Transcribe word for word the lines below from the line with "This screenshot has height=465, width=1024." through the line with "1024x696 pixels. How", ends included.

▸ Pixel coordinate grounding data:
········

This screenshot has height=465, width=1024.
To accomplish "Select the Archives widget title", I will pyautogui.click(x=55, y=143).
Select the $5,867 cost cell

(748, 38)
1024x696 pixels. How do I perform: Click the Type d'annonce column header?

········

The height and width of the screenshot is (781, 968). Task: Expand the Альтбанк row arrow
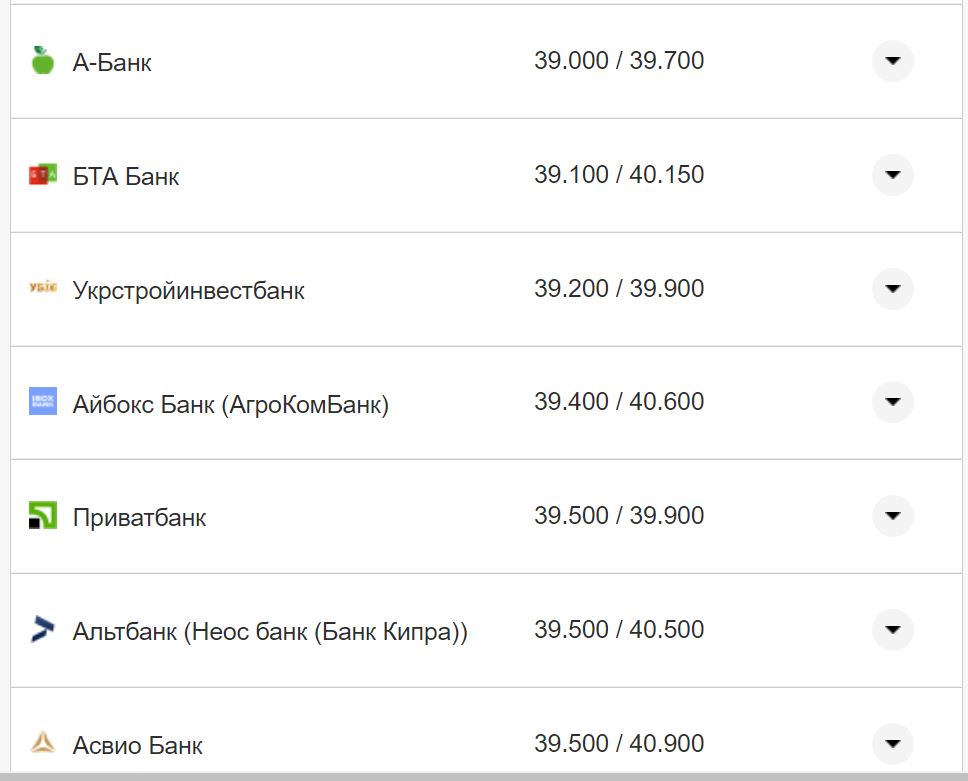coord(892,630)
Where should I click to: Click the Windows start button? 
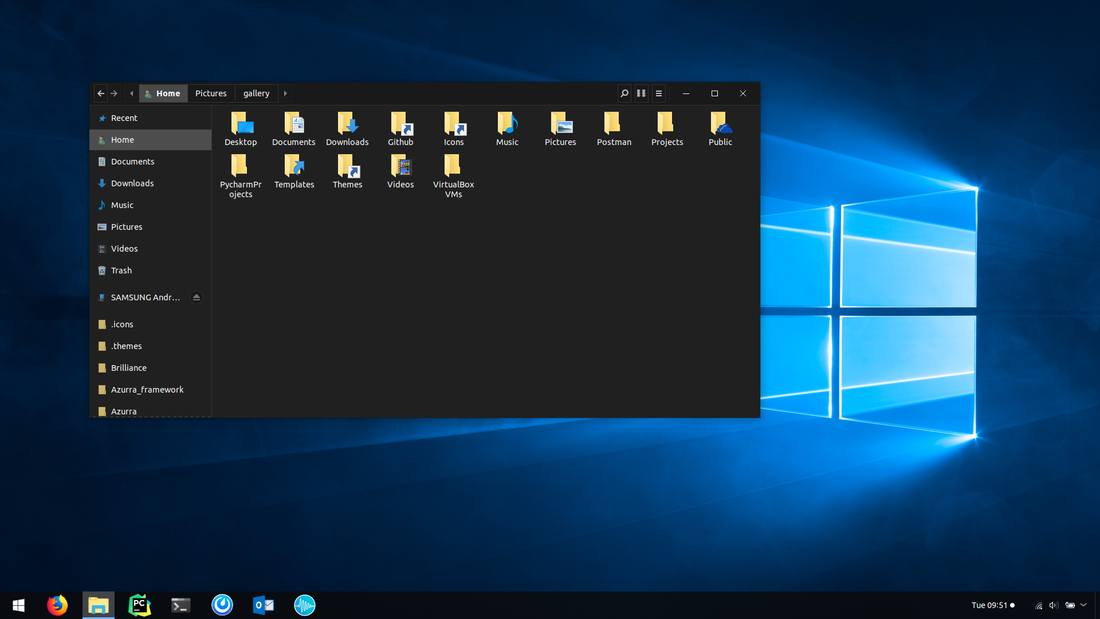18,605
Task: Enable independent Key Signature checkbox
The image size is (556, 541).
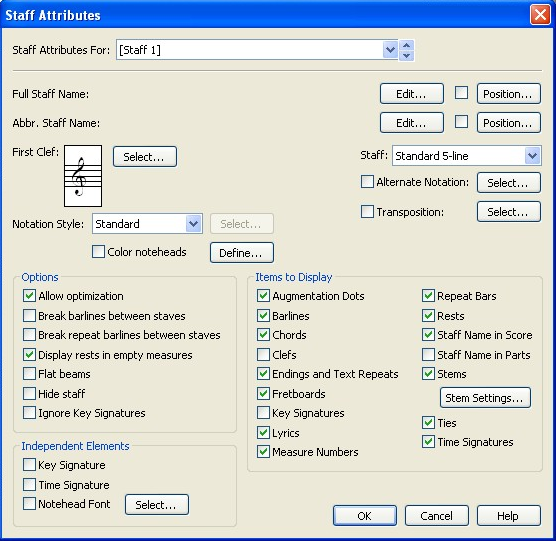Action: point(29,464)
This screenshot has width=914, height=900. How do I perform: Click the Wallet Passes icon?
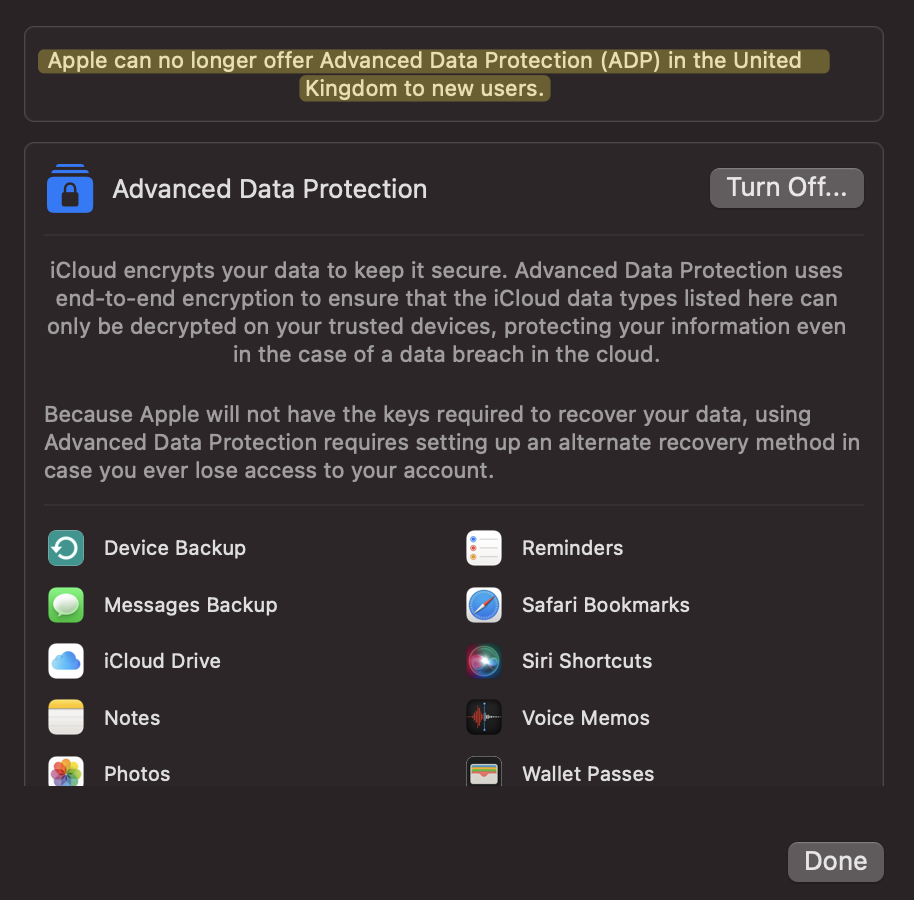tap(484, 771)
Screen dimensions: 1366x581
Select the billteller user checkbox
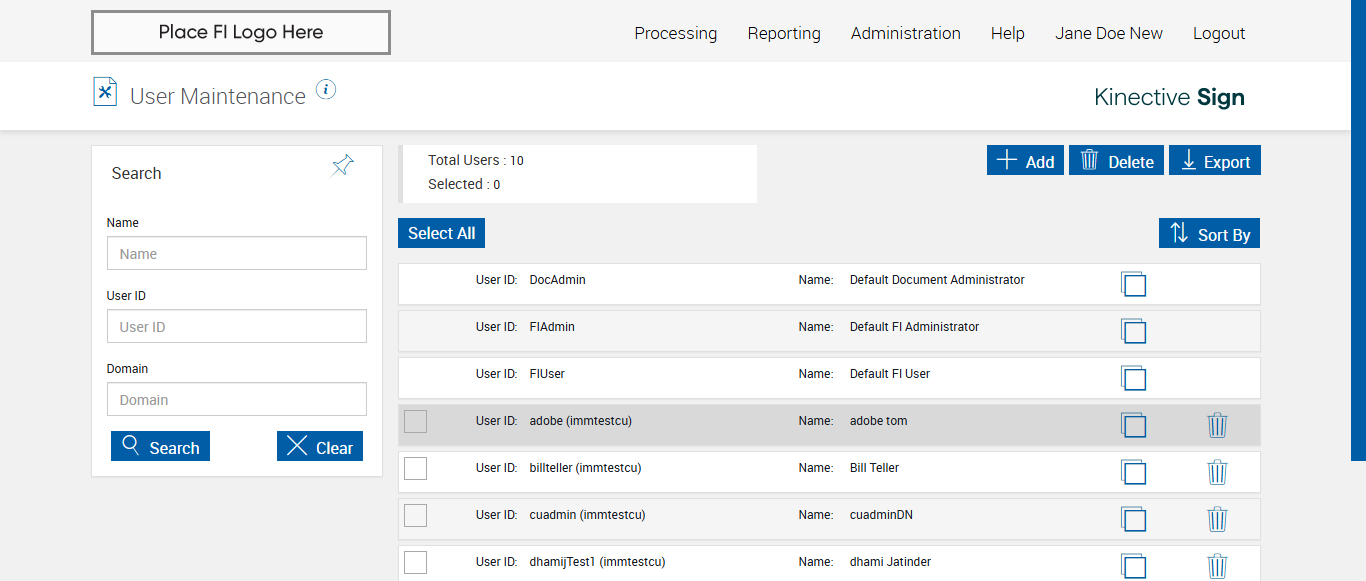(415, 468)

········

▸ RESPONSE TO THIS EXERCISE:
This screenshot has height=465, width=1024.
To accomplish "Select the Archives widget title", I will pyautogui.click(x=55, y=143).
Select the $5,867 cost cell

(748, 38)
1024x696 pixels. How do I perform: Click the Type d'annonce column header?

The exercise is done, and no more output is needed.